WORK INSTRUCTION: Transcribe nothing except the lines below that run from the one with "The width and height of the screenshot is (544, 370)." to the one with "Task: Open the Sample_00_0010 link", ends included, and do not copy any picture.

Dataset excerpts:

-.-.-

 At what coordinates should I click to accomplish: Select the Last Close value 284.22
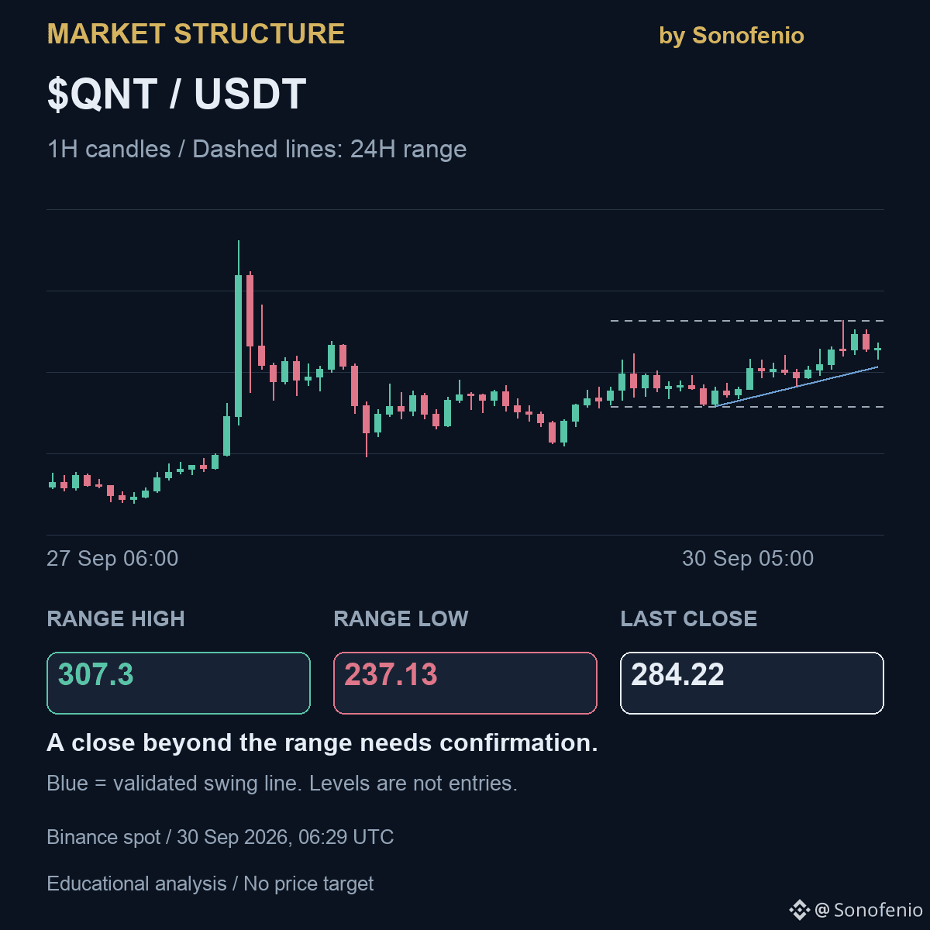tap(677, 674)
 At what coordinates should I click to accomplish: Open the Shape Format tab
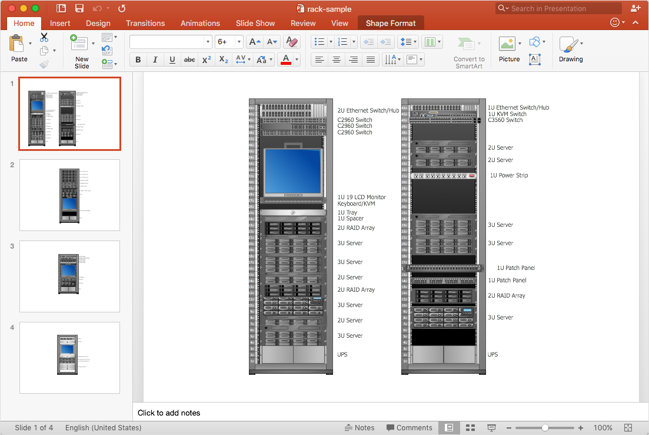click(391, 23)
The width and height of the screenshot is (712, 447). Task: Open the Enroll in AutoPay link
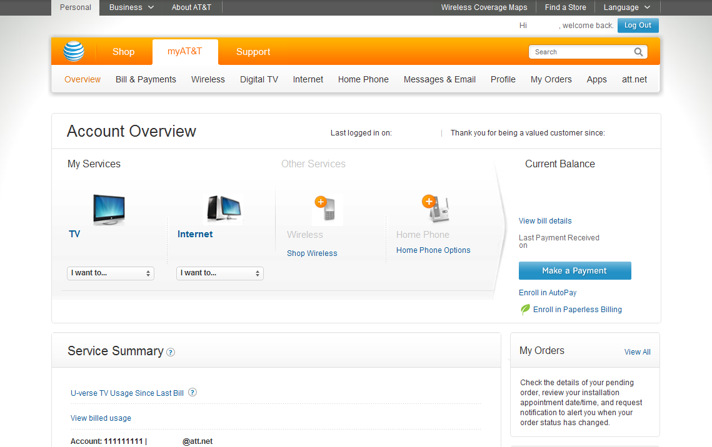(548, 293)
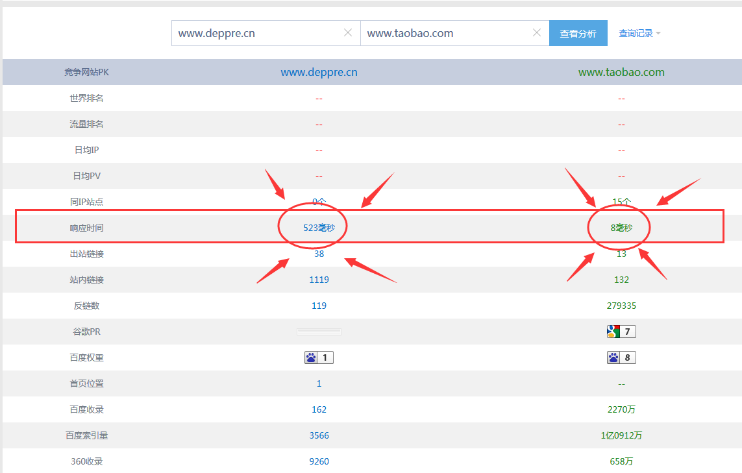Focus the first domain input with www.deppre.cn
Viewport: 742px width, 473px height.
[x=256, y=33]
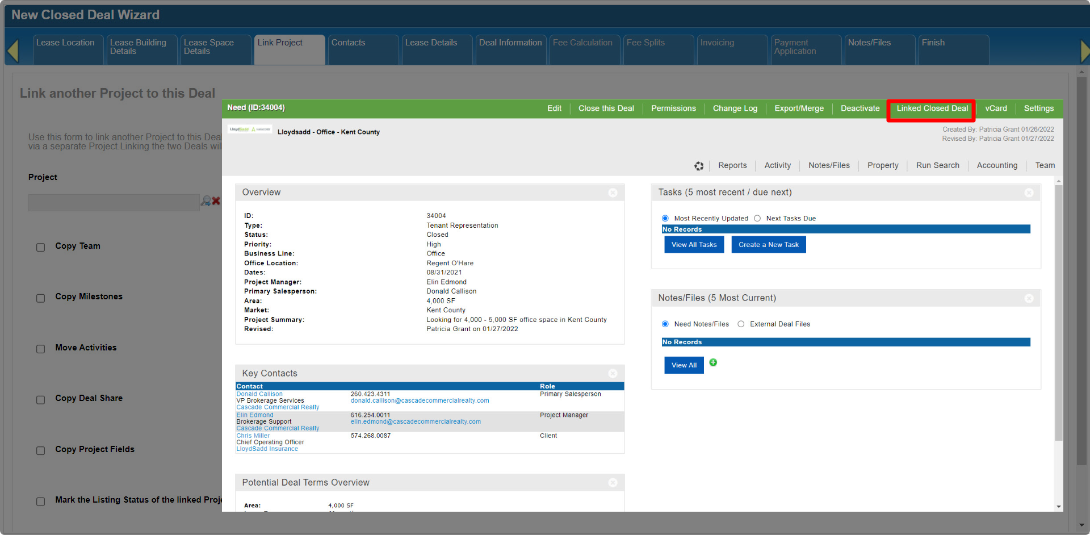This screenshot has height=535, width=1090.
Task: Collapse Potential Deal Terms Overview panel
Action: (613, 483)
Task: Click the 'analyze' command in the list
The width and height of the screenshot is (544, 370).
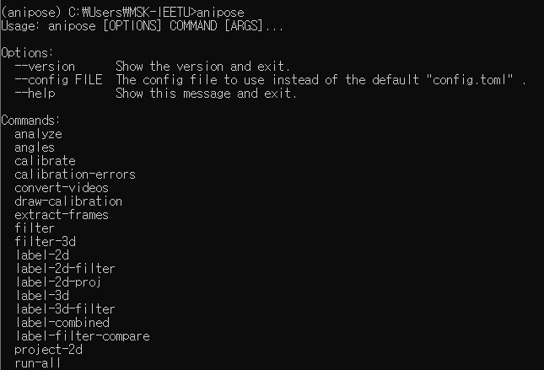Action: 38,134
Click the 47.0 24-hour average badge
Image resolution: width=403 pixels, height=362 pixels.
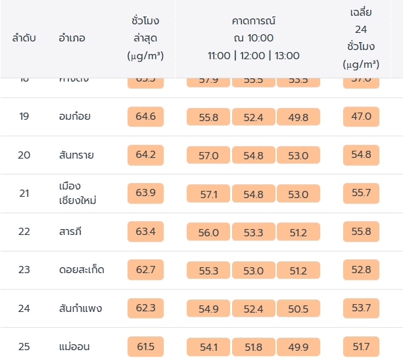tap(361, 116)
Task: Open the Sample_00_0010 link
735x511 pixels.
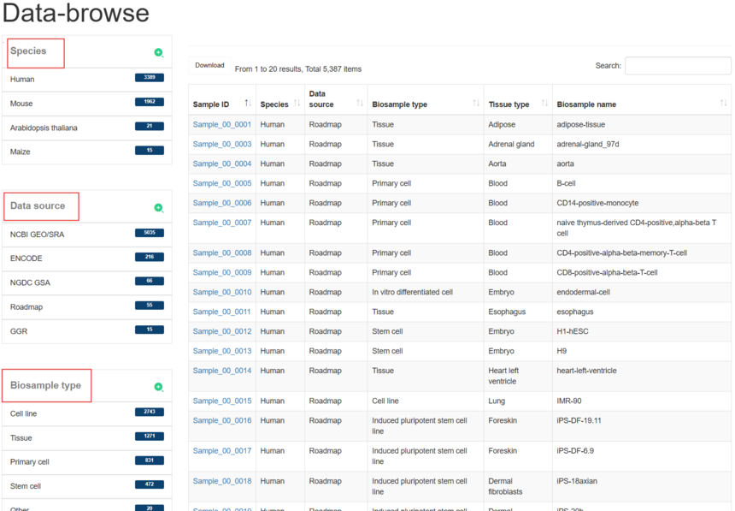Action: (x=221, y=292)
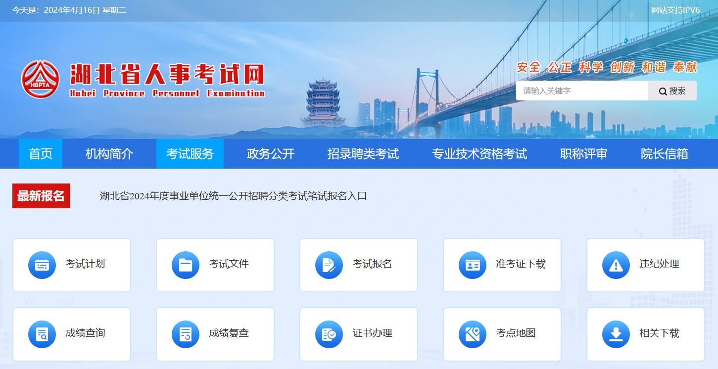Select the 准考证下载 ID card icon

coord(473,265)
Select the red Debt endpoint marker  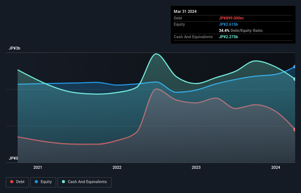click(x=295, y=130)
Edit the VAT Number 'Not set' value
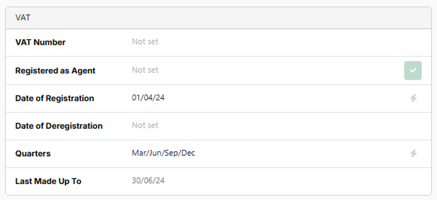This screenshot has width=437, height=200. [145, 42]
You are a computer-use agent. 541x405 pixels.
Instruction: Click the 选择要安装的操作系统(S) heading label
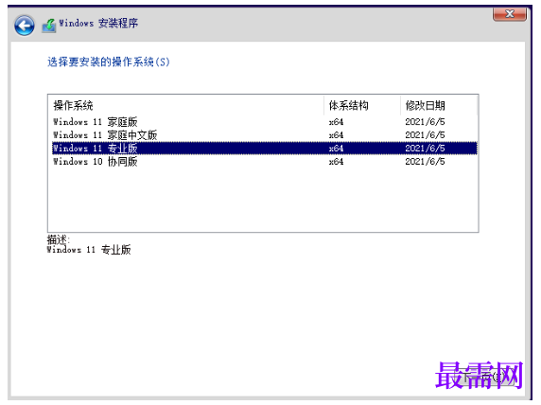click(109, 62)
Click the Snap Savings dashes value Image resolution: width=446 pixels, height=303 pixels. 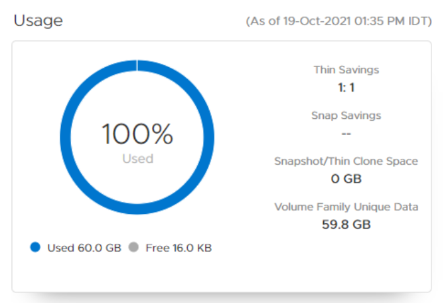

-.-.-

EXERCISE OUTPUT:
The width and height of the screenshot is (544, 370).
Action: 38,134
Click the 47.0 24-hour average badge
Image resolution: width=403 pixels, height=362 pixels.
tap(361, 116)
Task: Open the Sample_00_0010 link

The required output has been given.